> [The problem]:
Pull out each line of the data below that contains the string "plus".

> [Entries]:
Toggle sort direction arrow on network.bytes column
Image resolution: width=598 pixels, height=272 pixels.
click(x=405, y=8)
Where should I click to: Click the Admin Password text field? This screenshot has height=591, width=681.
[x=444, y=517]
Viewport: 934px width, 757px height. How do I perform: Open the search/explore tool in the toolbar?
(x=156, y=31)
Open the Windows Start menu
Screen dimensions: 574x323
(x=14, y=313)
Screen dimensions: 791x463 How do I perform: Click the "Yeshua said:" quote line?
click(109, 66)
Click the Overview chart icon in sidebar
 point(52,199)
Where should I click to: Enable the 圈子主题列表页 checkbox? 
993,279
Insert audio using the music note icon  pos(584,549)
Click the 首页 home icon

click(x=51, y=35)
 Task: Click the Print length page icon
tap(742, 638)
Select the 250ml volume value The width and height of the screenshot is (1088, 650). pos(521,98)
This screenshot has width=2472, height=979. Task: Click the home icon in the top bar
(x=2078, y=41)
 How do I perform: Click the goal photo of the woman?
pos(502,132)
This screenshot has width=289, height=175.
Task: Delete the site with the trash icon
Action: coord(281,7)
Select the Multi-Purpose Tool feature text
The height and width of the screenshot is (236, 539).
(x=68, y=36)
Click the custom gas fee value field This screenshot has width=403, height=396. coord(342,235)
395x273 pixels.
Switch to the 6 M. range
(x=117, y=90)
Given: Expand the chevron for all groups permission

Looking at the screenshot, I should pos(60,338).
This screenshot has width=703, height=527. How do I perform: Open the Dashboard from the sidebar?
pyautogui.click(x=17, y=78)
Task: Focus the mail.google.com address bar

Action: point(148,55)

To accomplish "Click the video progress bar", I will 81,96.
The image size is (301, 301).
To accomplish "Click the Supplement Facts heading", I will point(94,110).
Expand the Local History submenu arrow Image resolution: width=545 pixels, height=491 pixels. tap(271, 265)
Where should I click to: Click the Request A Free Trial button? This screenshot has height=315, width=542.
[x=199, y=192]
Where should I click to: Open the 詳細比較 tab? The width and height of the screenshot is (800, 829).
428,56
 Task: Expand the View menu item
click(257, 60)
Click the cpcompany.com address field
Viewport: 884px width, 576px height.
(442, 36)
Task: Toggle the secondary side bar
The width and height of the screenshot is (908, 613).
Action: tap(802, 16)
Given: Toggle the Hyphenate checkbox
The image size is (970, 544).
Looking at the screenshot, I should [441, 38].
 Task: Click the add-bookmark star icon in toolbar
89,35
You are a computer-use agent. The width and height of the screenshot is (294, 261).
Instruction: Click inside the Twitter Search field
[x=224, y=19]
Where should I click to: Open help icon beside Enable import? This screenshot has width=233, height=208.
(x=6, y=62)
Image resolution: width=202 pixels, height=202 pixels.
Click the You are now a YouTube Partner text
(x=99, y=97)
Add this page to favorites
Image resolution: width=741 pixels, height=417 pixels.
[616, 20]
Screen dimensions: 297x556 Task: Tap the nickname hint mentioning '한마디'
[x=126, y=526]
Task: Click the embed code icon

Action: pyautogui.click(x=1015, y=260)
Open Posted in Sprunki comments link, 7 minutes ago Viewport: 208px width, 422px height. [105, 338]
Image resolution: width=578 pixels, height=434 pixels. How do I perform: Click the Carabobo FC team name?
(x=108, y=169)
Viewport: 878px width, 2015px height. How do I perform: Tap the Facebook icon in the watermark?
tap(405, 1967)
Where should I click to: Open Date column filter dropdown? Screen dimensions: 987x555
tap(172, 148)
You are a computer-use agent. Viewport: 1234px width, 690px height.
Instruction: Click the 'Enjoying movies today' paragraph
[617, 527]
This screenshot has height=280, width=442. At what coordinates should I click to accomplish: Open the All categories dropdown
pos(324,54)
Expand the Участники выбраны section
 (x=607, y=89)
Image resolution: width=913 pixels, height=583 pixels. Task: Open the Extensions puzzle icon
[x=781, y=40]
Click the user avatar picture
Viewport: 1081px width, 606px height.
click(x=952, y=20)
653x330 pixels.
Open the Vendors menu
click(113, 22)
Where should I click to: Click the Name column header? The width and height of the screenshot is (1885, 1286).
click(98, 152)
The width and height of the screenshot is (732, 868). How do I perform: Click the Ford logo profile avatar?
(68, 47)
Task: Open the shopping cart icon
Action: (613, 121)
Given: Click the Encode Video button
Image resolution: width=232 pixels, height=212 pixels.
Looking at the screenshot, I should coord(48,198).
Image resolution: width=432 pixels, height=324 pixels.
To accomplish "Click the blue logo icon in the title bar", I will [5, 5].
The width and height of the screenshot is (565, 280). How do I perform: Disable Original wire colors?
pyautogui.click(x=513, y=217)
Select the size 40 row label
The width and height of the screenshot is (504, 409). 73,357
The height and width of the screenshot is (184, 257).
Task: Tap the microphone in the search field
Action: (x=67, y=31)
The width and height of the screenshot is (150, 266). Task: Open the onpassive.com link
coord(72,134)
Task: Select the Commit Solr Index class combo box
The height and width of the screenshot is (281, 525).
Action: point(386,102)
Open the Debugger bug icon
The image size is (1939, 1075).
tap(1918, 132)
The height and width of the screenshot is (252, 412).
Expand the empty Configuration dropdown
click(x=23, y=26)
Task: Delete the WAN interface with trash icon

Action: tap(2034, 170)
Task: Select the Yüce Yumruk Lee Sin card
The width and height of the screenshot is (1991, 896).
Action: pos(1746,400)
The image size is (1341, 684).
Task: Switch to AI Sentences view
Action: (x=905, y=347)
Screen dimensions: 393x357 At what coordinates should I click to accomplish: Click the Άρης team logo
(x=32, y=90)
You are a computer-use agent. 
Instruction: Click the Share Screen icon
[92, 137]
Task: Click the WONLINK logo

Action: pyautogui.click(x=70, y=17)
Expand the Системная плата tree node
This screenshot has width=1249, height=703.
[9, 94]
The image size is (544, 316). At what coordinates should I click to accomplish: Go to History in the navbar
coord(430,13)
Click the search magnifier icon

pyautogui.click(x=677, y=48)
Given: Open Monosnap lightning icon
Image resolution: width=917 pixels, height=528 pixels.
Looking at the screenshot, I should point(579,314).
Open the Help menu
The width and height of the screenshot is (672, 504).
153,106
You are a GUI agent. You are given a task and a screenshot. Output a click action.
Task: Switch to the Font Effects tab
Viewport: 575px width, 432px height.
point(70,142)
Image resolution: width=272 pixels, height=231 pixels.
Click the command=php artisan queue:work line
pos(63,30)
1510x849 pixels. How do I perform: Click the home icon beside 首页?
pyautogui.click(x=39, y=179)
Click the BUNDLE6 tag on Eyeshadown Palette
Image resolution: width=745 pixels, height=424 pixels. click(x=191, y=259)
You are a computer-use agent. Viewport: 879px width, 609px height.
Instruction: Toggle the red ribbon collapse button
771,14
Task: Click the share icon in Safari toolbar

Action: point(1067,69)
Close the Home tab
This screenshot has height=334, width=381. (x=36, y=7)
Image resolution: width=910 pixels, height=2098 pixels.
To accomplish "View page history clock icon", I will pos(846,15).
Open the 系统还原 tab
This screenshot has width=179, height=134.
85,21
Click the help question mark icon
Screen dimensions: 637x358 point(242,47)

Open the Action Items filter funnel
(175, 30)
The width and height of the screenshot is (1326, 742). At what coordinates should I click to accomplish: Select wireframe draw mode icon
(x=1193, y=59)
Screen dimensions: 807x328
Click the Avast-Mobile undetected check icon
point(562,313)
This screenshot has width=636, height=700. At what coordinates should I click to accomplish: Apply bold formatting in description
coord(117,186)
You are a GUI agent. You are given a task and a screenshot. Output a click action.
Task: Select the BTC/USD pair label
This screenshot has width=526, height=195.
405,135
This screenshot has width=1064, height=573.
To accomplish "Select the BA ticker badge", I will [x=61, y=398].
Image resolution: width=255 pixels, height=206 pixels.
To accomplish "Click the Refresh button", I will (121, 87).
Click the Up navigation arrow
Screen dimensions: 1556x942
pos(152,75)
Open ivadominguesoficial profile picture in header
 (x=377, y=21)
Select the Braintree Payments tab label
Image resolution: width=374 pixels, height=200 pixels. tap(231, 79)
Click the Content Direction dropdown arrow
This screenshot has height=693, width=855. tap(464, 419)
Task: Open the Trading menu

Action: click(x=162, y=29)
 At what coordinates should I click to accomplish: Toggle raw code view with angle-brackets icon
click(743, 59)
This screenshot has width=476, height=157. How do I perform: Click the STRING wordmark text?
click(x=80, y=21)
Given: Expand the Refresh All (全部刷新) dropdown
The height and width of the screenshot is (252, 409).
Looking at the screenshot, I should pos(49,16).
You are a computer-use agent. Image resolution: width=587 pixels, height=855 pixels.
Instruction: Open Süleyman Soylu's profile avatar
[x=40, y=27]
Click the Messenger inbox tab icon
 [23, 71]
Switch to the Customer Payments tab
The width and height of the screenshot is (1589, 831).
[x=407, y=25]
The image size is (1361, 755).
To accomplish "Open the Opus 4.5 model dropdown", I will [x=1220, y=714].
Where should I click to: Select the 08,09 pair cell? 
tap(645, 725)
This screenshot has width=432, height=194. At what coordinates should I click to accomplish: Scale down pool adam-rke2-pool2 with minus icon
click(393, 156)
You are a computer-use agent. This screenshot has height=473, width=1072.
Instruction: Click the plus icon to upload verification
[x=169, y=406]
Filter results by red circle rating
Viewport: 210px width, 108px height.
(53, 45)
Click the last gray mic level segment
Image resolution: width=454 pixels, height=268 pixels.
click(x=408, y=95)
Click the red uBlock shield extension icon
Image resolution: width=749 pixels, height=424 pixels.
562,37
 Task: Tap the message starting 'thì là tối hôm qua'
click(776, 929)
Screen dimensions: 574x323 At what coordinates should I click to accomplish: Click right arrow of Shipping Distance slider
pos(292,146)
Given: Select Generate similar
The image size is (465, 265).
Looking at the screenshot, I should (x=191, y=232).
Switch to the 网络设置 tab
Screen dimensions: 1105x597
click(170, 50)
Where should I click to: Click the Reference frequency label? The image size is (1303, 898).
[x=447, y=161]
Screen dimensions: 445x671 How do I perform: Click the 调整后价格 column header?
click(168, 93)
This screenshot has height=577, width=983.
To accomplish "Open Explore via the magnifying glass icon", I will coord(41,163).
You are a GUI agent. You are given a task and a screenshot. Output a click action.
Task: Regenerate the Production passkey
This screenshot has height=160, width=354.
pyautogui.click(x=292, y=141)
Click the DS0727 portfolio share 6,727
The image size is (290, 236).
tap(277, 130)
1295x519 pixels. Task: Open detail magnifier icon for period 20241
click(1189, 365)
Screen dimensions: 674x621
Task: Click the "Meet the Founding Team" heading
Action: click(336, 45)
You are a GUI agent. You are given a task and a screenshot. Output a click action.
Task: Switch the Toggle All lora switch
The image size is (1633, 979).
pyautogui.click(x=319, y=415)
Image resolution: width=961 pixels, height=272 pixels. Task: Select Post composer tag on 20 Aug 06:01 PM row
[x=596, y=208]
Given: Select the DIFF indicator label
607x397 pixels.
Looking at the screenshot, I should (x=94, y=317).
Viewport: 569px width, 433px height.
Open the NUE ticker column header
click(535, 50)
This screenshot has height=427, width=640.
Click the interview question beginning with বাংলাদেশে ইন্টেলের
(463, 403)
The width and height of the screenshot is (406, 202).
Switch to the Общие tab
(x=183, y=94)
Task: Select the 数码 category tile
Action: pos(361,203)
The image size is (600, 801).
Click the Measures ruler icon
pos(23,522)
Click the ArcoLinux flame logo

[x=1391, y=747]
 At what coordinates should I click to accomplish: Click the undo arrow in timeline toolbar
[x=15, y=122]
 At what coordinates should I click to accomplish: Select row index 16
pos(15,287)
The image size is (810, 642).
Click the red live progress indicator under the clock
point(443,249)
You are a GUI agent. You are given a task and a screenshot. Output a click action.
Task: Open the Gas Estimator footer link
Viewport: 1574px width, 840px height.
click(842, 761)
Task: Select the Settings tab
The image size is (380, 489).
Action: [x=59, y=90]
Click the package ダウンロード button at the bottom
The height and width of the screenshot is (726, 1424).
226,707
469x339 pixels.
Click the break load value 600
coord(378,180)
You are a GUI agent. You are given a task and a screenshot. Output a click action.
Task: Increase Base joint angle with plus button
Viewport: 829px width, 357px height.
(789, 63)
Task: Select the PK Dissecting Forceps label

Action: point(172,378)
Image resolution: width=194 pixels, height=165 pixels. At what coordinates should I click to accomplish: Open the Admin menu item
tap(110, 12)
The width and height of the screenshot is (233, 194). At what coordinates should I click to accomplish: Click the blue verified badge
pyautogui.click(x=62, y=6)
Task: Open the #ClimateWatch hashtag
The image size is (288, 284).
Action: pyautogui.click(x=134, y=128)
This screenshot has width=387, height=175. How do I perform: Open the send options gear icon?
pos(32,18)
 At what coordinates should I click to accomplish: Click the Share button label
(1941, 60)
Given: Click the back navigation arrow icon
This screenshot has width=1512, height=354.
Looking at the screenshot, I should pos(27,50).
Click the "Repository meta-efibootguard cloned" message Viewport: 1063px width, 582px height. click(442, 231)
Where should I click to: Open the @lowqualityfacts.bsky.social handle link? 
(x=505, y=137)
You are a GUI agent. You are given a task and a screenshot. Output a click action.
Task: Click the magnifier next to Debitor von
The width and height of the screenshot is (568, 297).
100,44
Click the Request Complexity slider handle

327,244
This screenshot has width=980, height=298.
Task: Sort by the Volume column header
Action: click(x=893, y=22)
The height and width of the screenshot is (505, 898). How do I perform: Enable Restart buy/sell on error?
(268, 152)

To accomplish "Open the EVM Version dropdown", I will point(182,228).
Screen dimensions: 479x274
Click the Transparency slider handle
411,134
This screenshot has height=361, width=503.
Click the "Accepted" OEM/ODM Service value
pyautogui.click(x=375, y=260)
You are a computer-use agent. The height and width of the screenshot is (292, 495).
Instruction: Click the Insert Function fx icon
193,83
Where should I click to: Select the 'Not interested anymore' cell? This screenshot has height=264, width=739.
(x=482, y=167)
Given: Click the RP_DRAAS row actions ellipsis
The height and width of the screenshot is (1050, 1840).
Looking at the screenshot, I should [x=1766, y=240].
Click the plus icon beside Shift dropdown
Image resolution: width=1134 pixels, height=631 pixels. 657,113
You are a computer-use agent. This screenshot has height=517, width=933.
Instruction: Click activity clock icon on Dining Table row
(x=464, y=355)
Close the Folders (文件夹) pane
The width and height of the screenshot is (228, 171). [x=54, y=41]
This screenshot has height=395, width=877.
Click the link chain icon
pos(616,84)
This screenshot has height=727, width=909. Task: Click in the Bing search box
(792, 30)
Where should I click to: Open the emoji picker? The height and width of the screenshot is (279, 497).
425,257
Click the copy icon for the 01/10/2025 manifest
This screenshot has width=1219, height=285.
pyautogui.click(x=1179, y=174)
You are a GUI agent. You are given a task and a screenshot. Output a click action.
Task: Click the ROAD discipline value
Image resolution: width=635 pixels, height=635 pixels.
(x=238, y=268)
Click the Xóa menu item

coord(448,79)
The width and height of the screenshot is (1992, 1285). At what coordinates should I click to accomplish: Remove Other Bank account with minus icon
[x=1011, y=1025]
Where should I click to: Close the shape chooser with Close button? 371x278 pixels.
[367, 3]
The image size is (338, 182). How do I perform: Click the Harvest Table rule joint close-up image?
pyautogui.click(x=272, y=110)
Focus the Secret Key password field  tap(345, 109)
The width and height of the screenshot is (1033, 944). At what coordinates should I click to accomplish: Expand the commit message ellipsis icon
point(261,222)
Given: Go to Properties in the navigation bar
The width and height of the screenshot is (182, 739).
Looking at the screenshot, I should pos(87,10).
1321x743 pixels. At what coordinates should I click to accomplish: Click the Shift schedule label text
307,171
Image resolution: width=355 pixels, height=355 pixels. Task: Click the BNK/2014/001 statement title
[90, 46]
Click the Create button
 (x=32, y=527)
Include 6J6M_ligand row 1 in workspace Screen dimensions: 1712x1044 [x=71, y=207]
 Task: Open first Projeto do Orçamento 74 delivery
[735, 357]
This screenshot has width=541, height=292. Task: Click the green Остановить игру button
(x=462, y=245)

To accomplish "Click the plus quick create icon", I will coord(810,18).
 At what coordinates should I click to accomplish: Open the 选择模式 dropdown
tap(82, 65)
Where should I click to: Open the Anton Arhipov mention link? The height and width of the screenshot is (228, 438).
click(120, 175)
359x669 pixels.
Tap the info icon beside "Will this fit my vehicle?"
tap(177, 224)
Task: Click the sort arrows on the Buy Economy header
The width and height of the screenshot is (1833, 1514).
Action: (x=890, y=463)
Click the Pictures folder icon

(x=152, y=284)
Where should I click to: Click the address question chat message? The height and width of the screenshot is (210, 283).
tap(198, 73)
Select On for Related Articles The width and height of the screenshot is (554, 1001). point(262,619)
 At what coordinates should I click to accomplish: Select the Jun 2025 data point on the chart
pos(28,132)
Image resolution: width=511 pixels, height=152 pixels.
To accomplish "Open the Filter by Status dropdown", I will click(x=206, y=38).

> [Complete response]:
Instruction: Click the plus icon to upload verification
Task: Increase Base joint angle with plus button
Click the plus icon beside Shift dropdown
To accomplish "Click the plus quick create icon", I will coord(810,18).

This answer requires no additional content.